### TASK PROMPT
The line containing "You are a computer-use agent. Screen" marks the end, so write out exactly every line from the top of the entries below through that one.

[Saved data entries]
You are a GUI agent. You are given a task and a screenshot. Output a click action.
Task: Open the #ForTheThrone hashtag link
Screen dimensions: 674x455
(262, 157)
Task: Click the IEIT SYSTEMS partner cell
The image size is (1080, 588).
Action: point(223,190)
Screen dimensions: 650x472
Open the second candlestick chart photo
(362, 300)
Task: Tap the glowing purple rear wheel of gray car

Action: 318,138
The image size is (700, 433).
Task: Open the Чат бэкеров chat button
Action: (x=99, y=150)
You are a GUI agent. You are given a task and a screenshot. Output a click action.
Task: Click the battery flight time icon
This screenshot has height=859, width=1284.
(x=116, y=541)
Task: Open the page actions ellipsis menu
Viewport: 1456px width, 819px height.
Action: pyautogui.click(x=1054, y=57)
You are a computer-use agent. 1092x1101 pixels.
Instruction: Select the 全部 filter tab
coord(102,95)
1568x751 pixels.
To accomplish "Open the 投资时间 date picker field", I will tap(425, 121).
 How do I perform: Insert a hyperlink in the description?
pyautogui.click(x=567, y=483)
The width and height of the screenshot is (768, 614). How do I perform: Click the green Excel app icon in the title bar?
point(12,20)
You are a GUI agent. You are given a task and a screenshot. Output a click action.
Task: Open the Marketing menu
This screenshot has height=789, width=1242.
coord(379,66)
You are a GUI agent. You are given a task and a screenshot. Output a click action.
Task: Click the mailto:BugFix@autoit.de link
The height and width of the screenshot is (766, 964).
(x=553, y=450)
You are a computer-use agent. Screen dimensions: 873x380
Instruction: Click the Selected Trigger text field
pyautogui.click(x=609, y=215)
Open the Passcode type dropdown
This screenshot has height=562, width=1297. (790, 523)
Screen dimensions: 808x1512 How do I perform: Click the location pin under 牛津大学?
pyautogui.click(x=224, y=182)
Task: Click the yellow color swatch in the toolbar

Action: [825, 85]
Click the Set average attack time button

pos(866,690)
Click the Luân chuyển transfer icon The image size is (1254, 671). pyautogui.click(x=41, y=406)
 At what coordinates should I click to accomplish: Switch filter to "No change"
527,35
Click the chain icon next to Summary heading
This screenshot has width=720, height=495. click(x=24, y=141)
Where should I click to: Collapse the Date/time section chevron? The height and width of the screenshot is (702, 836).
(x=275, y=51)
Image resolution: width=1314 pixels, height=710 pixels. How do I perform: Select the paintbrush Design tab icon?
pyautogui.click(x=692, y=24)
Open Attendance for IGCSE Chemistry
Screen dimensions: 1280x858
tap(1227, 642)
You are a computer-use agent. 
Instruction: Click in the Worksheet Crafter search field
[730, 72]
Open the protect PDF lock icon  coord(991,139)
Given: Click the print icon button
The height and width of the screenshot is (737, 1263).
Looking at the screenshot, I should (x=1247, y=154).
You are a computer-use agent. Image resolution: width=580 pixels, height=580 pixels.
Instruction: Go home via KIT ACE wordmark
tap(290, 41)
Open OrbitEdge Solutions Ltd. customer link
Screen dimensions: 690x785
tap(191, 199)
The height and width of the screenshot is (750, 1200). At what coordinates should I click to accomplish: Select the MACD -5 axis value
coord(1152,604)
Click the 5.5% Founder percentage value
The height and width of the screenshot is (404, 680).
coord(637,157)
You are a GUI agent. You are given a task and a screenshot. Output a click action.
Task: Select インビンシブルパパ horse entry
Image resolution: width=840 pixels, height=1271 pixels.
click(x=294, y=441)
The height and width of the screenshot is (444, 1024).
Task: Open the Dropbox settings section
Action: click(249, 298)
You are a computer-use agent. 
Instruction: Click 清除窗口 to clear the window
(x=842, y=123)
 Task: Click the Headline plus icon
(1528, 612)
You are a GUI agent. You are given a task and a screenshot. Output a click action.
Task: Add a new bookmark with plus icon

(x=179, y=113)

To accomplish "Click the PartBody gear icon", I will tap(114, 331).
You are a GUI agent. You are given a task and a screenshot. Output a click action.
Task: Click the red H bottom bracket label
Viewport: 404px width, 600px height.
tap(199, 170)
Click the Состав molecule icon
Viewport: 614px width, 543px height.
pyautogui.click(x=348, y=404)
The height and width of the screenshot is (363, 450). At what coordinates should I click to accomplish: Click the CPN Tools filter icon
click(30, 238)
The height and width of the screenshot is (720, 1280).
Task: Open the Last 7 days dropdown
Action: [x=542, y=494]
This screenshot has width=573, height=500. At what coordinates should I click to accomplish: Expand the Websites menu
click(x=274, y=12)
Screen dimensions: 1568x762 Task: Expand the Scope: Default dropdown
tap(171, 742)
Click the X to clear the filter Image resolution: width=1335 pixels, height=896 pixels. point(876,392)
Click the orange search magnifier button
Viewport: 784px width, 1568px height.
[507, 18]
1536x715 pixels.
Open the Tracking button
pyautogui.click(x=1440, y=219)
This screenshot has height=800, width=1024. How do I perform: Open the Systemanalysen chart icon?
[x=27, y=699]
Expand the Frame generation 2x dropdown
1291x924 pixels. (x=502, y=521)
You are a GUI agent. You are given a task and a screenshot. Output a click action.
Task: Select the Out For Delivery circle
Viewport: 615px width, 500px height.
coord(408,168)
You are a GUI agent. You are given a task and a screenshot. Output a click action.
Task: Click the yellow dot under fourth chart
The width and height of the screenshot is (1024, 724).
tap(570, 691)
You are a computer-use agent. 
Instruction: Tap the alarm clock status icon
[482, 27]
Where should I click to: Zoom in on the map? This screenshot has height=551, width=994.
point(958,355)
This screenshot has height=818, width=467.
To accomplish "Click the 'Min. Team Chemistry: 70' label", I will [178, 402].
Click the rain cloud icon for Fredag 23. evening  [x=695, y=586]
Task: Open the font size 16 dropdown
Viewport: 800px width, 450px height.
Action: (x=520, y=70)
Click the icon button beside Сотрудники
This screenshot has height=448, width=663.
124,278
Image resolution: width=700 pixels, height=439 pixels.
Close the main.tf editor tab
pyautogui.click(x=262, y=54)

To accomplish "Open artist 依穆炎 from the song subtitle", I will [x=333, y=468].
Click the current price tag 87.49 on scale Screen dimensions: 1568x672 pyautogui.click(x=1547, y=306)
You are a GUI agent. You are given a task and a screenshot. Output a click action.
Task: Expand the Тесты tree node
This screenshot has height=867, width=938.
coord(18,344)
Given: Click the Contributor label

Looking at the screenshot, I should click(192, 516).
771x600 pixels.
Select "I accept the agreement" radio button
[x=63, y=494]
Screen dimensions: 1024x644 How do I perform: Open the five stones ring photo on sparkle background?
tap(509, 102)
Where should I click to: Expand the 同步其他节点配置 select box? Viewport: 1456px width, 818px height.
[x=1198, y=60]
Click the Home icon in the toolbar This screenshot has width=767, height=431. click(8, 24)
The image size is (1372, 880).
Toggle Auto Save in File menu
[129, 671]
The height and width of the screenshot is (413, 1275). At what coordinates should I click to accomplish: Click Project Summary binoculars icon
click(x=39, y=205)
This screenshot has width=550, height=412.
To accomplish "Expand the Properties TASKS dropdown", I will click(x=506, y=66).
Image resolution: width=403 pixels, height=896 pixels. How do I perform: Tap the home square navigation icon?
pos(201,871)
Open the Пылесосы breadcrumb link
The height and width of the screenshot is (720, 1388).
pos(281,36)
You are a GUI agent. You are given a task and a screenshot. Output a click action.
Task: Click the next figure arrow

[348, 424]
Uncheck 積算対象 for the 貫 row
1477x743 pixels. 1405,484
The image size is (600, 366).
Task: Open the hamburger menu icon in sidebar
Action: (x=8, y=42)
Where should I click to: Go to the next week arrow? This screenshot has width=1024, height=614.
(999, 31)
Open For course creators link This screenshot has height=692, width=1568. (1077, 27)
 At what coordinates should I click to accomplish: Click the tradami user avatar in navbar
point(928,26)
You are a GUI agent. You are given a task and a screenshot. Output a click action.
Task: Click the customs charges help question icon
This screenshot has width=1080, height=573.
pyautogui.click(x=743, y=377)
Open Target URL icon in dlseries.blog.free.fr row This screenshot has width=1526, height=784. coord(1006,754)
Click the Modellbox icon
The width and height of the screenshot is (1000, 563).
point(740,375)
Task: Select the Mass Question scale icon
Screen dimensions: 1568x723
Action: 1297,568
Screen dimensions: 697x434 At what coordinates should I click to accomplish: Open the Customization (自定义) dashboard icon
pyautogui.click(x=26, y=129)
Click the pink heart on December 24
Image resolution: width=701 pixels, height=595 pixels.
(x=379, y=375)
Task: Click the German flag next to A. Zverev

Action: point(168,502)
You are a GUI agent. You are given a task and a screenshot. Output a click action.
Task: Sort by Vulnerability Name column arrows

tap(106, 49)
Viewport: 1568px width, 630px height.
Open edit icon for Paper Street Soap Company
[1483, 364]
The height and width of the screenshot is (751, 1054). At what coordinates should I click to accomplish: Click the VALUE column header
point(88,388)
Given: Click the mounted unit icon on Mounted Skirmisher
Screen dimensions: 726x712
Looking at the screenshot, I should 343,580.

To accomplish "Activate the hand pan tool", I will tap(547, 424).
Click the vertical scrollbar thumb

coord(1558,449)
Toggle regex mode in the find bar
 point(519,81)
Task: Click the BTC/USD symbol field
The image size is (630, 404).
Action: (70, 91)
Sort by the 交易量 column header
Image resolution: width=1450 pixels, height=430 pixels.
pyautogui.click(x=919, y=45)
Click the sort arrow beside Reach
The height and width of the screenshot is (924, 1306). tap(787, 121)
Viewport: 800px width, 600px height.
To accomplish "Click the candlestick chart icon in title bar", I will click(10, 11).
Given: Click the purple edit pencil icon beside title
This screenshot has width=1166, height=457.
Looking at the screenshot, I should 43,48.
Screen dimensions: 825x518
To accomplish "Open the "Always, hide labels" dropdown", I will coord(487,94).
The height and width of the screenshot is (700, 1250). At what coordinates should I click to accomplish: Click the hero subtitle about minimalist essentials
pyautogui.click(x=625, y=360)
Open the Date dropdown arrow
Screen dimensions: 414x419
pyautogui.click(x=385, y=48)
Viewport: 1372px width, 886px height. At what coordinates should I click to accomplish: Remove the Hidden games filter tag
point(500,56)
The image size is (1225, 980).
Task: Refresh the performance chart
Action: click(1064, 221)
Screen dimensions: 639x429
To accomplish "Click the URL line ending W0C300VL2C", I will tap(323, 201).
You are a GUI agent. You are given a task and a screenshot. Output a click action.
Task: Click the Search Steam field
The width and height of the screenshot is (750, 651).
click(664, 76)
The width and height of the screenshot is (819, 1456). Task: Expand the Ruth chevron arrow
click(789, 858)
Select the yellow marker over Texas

### RESPONSE TO THIS TASK
You are a GUI agent. You are given a task and a screenshot. Output a click action.
Task: Open the #ForTheThrone hashtag link
Screen dimensions: 674x455
(262, 157)
Task: Click the IEIT SYSTEMS partner cell
The image size is (1080, 588).
Action: point(223,190)
Screen dimensions: 650x472
Open the second candlestick chart photo
(362, 300)
Task: Tap the glowing purple rear wheel of gray car

Action: 318,138
The image size is (700, 433).
Task: Open the Чат бэкеров chat button
Action: (x=99, y=150)
You are a GUI agent. You are given a task and a screenshot. Output a click action.
Task: Click the battery flight time icon
This screenshot has height=859, width=1284.
(x=116, y=541)
Task: Open the page actions ellipsis menu
Viewport: 1456px width, 819px height.
Action: pyautogui.click(x=1054, y=57)
You are a computer-use agent. 1092x1101 pixels.
Instruction: Select the 全部 filter tab
coord(102,95)
1568x751 pixels.
To accomplish "Open the 投资时间 date picker field", I will tap(425, 121).
 How do I perform: Insert a hyperlink in the description?
pyautogui.click(x=567, y=483)
The width and height of the screenshot is (768, 614). How do I perform: Click the green Excel app icon in the title bar?
point(12,20)
You are a GUI agent. You are given a task and a screenshot. Output a click action.
Task: Open the Marketing menu
This screenshot has height=789, width=1242.
coord(379,66)
You are a GUI agent. You are given a task and a screenshot. Output a click action.
Task: Click the mailto:BugFix@autoit.de link
The height and width of the screenshot is (766, 964).
(x=553, y=450)
You are a computer-use agent. Screen dimensions: 873x380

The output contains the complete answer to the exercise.